Abgeordnete der PDM zeigten Khan drei Monate nach seiner Amtsenthebung bei der Wahlkommission an und warfen ihm vor, mehrere erhaltene Luxusarmbanduhren beim Toshakhana nicht deklariert und direkt weiterverkauft zu haben.

Zweifellos ein strafbares Verhalten, aber kein schwerwiegendes, wenn man die Summen, um die es sonst bei der hiesigen Korruption geht, in Betracht zieht. Und beabsichtigt war, Khan für fünf Jahre von der Ausübung öffentlicher Ämter zu disqualifizieren.

Als das Toshakhana vor wenigen Wochen eine Liste veröffentlichte, aus welcher ersichtlich wurde, wer alles seit 2002 Geschenke erhalten und für was für kümmerliche Summen erstanden hatte, war der Aufschrei groß. Größter Profiteur war Asif Ali Zardari, Chef der PPP (Pakistan People's Party) und wichtigster Koalitionspartner Shehbaz Sharifs. Zardari war von 2008 bis 2013 Präsident gewesen und hatte sich in dieser Zeit unter anderem eine gepanzerte Luxuslimousine zurückgekauft (ebenso Nawaz Sharif).

Nicht nur PTI Anhänger fragten, auf welcher Basis Khan aufgrund von Toshakhana ein Strick gedreht werden sollte, nicht aber Mitgliedern der regierenden PDM. Für Khan wurde es ein willkommener Anlass, sich zum verfolgten Verfechter von Recht und Ordnung zu stilisieren, den eine Bande von Dieben von seinem rechtmäßigen Posten fernhalten wolle.
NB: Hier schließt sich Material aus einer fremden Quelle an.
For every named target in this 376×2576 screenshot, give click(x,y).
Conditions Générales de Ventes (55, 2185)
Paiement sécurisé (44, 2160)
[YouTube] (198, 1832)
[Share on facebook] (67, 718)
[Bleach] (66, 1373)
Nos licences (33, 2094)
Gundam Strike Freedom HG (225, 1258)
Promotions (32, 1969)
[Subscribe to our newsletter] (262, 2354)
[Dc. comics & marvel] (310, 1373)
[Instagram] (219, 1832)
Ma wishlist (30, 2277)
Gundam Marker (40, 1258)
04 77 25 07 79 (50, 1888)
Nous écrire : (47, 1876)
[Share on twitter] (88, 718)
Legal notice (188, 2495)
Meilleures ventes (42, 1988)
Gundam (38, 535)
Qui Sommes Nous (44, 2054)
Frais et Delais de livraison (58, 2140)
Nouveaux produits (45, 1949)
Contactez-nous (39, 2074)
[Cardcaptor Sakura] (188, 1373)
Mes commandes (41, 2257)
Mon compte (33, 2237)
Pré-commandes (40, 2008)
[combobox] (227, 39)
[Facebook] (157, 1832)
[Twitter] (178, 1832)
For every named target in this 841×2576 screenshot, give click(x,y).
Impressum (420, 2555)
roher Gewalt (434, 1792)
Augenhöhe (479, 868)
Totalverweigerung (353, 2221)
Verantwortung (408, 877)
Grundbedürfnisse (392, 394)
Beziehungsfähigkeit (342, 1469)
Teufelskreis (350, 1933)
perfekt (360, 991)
Mitte März brach in Lahore Chaos aus, als die Polizei versuchte, Khan zu einer Gerichtsvorladung im Toshakhana Fall abzuholen und PTI Anhänger sie nicht zu dessen Residenz durchließen.

Nach mehrtägigen Straßenschlachten, bei denen Gerüchten zufolge Teile der Polizei zur Seite der PTI überliefen, gab die Staatsmacht auf. Das Gleiche wiederholte sich wenige Tage später, als Khan vor Gericht in Islamabad erscheinen sollte. Davor rief er seine Anhänger dazu auf, den Kampf fortzusetzen, sollte er das Gerichtsgebäude nicht mehr verlassen.

Wie Khan wurden viele Funktionsträger und einfache Mitglieder der PTI einseitig verfolgt, verhaftet, eingesperrt und sogar getötet. Die staatliche Mediensaufsichtsbehörde PEMRA versuchte gar, die Verbreitung von Imran Khan Videos auf Sozialen Medien unter Strafe zu stellen.

Innenminister Sanaullah dachte laut darüber nach, die PTI zur extremistischen Organisation zu erklären und dadurch zu verbieten.